Here's why character recognition falls short for accounts payable — and what AI-powered extraction does differently.
An invoice from a supplier doesn't just contain text — it contains structured business information. The problem is that the same information is expressed differently across every supplier: "Invoice No", "Inv#", "Our Reference", "Document Number". OCR extracts the characters it finds. It has no way to know which field is which.
A finance team processing 200 invoices a month from 40 suppliers is dealing with 40 different layouts, 40 different field labels, and 40 different ways of expressing the same underlying data. OCR gives you the characters. It doesn't give you the meaning.
Every business has rules — even if they've never been written down. Supplier A should always have a PO number. Supplier B's invoices are always zero-rated. GL code 4000 covers direct materials; GL code 5000 covers subcontractor labour. If the VAT rate is 20% and the net is £1,000, the VAT should be £200.
OCR extracts values. It doesn't check them. Every exception, every VAT discrepancy, every missing reference number gets through and lands in your ERP as a data quality problem that someone has to fix manually. The tool that was supposed to save time creates a new category of work.
There is no standard invoice format. Suppliers use whatever their accounting software produces — and that changes when they update their software, merge with another business, or change their template. OCR tools are brittle: they're configured against a known layout, and when the layout shifts, extraction breaks.
Scanned invoices introduce a further layer of complexity. A document scanned at 2 degrees off vertical, or at lower resolution, or with a coffee ring on the bottom corner, produces different character outputs from the same OCR engine run twice.
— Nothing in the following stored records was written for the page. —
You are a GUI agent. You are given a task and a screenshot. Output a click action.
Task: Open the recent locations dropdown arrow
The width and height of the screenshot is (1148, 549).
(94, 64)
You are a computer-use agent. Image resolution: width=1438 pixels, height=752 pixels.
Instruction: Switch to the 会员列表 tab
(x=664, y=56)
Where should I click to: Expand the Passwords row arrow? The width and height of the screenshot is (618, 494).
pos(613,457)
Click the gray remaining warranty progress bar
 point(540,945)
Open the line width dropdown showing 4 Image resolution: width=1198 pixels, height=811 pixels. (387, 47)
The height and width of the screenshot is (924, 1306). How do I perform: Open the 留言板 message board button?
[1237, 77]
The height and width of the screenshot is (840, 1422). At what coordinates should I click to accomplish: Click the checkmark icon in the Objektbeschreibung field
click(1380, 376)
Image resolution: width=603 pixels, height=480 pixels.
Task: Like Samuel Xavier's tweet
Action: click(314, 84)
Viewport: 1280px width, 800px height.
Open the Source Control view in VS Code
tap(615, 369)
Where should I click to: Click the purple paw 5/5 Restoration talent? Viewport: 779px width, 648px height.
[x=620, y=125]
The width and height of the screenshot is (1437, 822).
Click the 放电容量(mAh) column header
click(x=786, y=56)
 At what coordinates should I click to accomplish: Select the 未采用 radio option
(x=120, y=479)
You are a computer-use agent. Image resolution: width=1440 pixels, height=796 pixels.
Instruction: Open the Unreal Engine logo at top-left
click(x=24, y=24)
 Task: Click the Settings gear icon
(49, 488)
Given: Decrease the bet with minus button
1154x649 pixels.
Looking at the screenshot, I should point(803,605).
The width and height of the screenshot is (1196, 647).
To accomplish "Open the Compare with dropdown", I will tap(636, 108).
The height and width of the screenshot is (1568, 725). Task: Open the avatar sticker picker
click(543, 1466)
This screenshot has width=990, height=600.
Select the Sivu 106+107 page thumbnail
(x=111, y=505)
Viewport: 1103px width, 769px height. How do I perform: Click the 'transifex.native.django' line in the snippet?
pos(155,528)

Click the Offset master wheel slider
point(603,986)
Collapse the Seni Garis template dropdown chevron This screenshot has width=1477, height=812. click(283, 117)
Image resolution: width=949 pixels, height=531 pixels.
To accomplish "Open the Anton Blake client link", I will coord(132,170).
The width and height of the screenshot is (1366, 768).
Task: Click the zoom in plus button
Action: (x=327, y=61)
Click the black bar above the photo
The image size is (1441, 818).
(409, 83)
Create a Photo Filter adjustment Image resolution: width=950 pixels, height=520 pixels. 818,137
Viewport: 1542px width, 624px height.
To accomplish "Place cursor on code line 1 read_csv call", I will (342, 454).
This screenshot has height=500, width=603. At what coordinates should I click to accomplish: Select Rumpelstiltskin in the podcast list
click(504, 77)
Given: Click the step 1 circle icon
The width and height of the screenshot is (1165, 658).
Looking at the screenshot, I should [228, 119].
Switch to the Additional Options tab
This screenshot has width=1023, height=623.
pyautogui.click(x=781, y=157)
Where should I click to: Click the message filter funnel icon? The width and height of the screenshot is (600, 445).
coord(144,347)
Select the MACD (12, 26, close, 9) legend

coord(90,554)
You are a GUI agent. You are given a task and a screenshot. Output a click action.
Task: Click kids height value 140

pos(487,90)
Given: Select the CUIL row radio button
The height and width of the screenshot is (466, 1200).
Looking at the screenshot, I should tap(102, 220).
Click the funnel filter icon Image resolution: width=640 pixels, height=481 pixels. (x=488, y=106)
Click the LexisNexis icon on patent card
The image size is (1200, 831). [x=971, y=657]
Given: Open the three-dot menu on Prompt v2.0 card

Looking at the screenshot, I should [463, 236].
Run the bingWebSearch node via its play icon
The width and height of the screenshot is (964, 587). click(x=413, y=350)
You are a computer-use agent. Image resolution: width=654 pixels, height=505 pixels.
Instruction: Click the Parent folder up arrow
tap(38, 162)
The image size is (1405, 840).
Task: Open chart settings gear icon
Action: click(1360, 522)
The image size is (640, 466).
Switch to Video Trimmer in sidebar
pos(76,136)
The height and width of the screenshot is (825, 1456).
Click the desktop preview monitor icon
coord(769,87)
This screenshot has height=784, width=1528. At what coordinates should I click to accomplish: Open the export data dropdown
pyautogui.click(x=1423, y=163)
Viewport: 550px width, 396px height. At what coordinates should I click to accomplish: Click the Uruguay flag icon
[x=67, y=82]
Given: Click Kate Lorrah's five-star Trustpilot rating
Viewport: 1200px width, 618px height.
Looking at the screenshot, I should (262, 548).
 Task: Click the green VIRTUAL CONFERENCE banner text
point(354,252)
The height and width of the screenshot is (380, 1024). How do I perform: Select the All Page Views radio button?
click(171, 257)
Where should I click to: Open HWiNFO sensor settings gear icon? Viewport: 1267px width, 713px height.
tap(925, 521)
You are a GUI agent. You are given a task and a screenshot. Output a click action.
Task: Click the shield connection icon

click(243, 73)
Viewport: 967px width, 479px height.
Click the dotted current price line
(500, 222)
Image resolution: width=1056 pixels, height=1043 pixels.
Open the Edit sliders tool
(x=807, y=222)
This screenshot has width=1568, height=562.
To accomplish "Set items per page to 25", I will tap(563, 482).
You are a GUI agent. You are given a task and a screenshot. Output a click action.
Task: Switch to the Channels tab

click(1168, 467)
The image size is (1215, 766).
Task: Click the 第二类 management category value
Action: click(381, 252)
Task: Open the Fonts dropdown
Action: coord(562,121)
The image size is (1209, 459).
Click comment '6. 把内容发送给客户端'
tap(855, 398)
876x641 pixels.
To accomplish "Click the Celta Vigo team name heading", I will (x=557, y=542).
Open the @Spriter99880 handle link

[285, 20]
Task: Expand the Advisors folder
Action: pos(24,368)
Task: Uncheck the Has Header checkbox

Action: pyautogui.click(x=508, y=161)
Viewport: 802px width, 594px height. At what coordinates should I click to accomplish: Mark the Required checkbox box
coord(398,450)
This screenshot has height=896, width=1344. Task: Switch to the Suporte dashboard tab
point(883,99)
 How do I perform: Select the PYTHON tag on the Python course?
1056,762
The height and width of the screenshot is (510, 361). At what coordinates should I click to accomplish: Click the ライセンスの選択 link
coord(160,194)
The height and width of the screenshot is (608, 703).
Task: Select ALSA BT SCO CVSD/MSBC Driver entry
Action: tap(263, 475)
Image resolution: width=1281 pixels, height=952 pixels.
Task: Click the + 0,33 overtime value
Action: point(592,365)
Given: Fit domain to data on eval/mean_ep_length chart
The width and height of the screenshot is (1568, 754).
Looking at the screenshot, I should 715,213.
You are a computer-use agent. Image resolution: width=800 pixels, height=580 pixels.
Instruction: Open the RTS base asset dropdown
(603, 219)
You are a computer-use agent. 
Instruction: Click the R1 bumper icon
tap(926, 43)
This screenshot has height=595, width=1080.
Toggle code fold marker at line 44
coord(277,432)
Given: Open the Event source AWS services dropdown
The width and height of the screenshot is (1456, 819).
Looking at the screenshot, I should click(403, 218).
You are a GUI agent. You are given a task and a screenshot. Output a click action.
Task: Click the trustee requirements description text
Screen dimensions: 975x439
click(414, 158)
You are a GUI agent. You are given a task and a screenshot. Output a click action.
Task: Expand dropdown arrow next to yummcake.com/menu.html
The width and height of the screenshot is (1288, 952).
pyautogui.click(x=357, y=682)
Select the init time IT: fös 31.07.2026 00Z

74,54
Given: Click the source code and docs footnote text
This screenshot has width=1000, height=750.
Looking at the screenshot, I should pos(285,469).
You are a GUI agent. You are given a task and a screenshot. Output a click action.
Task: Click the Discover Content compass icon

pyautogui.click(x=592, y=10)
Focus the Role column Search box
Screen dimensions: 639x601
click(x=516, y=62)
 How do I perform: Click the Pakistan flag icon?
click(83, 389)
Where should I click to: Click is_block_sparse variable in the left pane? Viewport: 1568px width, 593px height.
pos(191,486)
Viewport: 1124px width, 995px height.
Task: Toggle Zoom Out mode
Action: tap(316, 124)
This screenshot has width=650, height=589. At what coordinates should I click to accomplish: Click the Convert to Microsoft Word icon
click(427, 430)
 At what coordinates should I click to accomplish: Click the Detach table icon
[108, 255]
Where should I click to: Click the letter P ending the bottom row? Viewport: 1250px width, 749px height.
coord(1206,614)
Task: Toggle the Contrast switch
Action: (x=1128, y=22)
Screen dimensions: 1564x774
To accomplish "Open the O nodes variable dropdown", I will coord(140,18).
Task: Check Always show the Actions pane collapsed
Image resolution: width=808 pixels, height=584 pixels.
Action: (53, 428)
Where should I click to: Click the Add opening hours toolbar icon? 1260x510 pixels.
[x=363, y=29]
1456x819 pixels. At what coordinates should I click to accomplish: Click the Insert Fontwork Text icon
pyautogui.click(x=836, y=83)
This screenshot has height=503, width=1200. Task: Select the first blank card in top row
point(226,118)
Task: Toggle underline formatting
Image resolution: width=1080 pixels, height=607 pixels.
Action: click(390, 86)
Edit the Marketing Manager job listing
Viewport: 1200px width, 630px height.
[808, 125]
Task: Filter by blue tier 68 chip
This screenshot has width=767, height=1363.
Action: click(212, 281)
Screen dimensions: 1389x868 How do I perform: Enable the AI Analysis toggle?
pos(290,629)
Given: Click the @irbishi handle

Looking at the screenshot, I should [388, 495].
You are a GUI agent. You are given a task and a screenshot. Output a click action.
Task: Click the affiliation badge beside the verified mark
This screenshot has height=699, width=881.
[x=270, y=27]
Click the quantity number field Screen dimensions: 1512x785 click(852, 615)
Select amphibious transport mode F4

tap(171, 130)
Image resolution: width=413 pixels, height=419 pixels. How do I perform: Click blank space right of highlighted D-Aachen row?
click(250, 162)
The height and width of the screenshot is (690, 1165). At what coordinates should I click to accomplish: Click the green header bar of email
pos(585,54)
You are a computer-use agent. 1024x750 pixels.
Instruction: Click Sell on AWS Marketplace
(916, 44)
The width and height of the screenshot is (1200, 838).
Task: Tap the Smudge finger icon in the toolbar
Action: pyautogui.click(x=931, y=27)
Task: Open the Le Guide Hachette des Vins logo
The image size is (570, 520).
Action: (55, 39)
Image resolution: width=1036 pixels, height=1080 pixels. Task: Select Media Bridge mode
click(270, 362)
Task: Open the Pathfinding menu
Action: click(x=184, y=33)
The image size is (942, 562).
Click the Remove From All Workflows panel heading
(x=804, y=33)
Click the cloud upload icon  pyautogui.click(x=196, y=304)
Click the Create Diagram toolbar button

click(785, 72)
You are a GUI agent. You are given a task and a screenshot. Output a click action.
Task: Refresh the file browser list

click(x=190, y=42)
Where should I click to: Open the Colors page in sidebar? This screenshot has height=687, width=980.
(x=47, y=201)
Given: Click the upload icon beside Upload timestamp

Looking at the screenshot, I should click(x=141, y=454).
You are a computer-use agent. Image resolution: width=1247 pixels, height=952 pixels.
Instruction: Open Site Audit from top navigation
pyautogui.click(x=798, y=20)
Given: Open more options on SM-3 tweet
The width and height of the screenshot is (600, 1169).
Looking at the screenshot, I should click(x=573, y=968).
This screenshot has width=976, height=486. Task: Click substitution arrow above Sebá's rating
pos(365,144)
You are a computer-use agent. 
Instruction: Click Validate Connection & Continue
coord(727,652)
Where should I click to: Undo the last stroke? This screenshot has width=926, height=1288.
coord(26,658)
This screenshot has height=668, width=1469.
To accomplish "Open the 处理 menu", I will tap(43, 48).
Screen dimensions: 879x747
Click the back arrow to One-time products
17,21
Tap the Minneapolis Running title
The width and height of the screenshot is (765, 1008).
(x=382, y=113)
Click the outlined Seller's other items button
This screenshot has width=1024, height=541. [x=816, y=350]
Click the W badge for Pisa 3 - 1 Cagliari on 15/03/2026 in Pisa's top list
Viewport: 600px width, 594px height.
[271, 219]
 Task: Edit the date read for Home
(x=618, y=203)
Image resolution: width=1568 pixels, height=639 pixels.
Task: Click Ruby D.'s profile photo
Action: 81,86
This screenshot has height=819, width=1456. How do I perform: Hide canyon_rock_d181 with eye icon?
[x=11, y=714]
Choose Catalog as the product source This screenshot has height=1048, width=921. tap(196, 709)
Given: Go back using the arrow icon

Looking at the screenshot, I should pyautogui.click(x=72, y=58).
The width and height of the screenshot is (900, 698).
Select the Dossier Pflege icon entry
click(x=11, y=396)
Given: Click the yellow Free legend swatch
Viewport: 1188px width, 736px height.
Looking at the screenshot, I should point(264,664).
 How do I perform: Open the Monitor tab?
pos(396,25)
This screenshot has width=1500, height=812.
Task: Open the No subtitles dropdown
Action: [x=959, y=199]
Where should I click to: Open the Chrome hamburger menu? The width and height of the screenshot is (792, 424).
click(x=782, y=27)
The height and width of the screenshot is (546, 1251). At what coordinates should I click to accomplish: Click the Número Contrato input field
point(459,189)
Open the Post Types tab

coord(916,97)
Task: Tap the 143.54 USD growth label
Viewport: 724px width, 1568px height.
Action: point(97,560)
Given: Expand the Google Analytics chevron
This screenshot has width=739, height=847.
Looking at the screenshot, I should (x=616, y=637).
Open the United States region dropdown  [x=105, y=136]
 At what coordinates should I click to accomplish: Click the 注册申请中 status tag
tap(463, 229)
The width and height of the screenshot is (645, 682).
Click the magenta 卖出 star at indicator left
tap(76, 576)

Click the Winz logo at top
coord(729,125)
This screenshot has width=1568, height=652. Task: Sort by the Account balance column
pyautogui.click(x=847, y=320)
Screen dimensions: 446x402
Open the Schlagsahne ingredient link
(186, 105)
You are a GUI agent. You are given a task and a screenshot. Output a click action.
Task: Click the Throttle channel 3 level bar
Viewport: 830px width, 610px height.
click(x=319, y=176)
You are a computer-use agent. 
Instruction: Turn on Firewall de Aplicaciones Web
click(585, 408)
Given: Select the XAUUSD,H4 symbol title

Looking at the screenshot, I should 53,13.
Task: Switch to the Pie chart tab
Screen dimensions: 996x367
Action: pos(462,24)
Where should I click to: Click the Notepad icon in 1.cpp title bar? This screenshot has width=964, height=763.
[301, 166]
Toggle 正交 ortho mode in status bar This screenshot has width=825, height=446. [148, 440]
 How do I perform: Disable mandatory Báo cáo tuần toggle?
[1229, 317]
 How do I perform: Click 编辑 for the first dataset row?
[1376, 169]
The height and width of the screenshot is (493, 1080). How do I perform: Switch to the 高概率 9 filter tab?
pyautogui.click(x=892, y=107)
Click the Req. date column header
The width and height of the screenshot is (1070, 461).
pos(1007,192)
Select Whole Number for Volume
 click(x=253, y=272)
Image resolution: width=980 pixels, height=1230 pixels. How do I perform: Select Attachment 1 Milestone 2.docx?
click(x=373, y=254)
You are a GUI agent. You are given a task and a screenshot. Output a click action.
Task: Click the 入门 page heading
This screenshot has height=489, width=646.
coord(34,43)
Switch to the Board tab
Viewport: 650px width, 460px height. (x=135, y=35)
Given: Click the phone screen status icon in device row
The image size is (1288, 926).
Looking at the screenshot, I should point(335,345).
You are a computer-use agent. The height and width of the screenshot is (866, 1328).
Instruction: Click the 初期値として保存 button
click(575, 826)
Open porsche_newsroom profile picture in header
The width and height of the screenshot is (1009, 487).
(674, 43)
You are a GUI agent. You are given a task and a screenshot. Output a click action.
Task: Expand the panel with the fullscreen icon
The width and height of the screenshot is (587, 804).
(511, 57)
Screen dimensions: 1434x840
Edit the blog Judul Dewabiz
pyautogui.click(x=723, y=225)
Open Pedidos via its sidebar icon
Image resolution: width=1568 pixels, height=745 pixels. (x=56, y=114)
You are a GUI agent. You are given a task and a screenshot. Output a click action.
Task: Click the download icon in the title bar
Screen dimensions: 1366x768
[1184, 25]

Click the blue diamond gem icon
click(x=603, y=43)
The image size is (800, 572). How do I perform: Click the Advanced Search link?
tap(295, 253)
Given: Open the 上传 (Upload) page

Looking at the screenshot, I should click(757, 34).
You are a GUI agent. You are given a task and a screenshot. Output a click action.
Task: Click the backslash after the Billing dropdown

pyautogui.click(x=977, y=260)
The resulting data requires human review that erodes most of the time saving.
Organisations that deploy OCR for invoice processing typically find that they've shifted the work rather than removed it. Instead of keying invoices, staff are reviewing OCR output — correcting misread characters, filling in fields the OCR missed, checking totals that don't add up.
The measure that matters isn't extraction rate — it's straight-through processing rate: the percentage of invoices that go from receipt to ERP without any human intervention. For most OCR deployments, this sits well below 50%. For Harold, the target is above 90% for trained suppliers.
Harold uses vision AI, not character recognition. The model sees the document the way a human does — it understands that a number in the top-right corner of most invoices is probably the invoice number, that a table of rows with quantities and prices is a line item table, that a reference labelled "Your PO" is the purchase order number even if it's never appeared in that position before.
Per-supplier training means Harold builds a Supplier Profile from examples — 3 to 10 invoices is enough. From that point, every invoice from that supplier is processed using the learned mapping. When the supplier changes their template, Harold adapts rather than breaks.
The validation layer runs after extraction. Harold checks every document against your rules before the data goes anywhere. VAT arithmetic, mandatory fields, GL code assignment, KeyMatch against your supplier master — all of it checked, flagged, or corrected before it reaches your ERP.